» **Exercise objective**
Each line below should be repeated exactly as it stands.

» **Exercise materials**
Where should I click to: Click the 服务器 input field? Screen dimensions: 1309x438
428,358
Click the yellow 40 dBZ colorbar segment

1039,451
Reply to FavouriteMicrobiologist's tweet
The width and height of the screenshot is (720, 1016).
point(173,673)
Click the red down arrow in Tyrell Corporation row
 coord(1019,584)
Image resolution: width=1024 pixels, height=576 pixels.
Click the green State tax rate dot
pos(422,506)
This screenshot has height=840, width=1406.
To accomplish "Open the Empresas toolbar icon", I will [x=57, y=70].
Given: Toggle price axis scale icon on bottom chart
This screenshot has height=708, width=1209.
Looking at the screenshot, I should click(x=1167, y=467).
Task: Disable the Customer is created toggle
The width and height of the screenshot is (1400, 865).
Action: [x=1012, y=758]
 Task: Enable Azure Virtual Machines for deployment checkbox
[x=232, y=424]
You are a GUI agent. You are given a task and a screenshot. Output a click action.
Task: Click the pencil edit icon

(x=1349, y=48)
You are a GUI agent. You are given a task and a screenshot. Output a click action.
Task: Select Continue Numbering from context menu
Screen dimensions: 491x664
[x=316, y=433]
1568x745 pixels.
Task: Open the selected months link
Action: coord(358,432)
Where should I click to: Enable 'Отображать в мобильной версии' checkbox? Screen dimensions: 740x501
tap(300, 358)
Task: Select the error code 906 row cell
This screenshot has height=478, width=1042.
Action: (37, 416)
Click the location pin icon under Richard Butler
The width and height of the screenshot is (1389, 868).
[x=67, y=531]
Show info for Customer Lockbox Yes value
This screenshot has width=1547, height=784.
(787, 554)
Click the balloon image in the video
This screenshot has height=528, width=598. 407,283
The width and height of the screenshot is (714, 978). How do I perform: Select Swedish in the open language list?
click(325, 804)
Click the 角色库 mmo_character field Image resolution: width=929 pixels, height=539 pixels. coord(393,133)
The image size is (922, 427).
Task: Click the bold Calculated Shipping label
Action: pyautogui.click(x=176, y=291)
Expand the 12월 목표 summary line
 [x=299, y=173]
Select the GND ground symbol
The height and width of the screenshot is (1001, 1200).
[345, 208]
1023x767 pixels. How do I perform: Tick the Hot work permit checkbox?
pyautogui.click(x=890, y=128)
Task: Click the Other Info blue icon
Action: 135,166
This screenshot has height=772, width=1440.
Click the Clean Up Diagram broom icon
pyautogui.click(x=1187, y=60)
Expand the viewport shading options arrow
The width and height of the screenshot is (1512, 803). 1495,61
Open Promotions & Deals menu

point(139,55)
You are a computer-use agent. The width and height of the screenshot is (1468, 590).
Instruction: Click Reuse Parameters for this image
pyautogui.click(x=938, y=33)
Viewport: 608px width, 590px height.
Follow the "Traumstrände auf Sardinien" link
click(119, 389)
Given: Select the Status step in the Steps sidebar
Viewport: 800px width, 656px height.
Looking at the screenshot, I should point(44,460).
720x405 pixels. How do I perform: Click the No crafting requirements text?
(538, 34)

» **Completed task**
Where should I click to: Click the 服务器 input field? Screen dimensions: 1309x438
428,358
Click the yellow 40 dBZ colorbar segment

1039,451
Reply to FavouriteMicrobiologist's tweet
The width and height of the screenshot is (720, 1016).
point(173,673)
Click the red down arrow in Tyrell Corporation row
 coord(1019,584)
Image resolution: width=1024 pixels, height=576 pixels.
Click the green State tax rate dot
pos(422,506)
This screenshot has height=840, width=1406.
To accomplish "Open the Empresas toolbar icon", I will [x=57, y=70].
Given: Toggle price axis scale icon on bottom chart
This screenshot has height=708, width=1209.
Looking at the screenshot, I should click(x=1167, y=467).
Task: Disable the Customer is created toggle
The width and height of the screenshot is (1400, 865).
Action: [x=1012, y=758]
 Task: Enable Azure Virtual Machines for deployment checkbox
[x=232, y=424]
You are a GUI agent. You are given a task and a screenshot. Output a click action.
Task: Click the pencil edit icon

(x=1349, y=48)
You are a GUI agent. You are given a task and a screenshot. Output a click action.
Task: Select Continue Numbering from context menu
Screen dimensions: 491x664
[x=316, y=433]
1568x745 pixels.
Task: Open the selected months link
Action: coord(358,432)
Where should I click to: Enable 'Отображать в мобильной версии' checkbox? Screen dimensions: 740x501
tap(300, 358)
Task: Select the error code 906 row cell
This screenshot has height=478, width=1042.
Action: (37, 416)
Click the location pin icon under Richard Butler
The width and height of the screenshot is (1389, 868).
[x=67, y=531]
Show info for Customer Lockbox Yes value
This screenshot has width=1547, height=784.
(787, 554)
Click the balloon image in the video
This screenshot has height=528, width=598. 407,283
The width and height of the screenshot is (714, 978). How do I perform: Select Swedish in the open language list?
click(325, 804)
Click the 角色库 mmo_character field Image resolution: width=929 pixels, height=539 pixels. coord(393,133)
The image size is (922, 427).
Task: Click the bold Calculated Shipping label
Action: pyautogui.click(x=176, y=291)
Expand the 12월 목표 summary line
 [x=299, y=173]
Select the GND ground symbol
The height and width of the screenshot is (1001, 1200).
[345, 208]
1023x767 pixels. How do I perform: Tick the Hot work permit checkbox?
pyautogui.click(x=890, y=128)
Task: Click the Other Info blue icon
Action: 135,166
This screenshot has height=772, width=1440.
Click the Clean Up Diagram broom icon
pyautogui.click(x=1187, y=60)
Expand the viewport shading options arrow
The width and height of the screenshot is (1512, 803). 1495,61
Open Promotions & Deals menu

point(139,55)
You are a computer-use agent. The width and height of the screenshot is (1468, 590).
Instruction: Click Reuse Parameters for this image
pyautogui.click(x=938, y=33)
Viewport: 608px width, 590px height.
Follow the "Traumstrände auf Sardinien" link
click(119, 389)
Given: Select the Status step in the Steps sidebar
Viewport: 800px width, 656px height.
Looking at the screenshot, I should point(44,460).
720x405 pixels. How do I perform: Click the No crafting requirements text?
(538, 34)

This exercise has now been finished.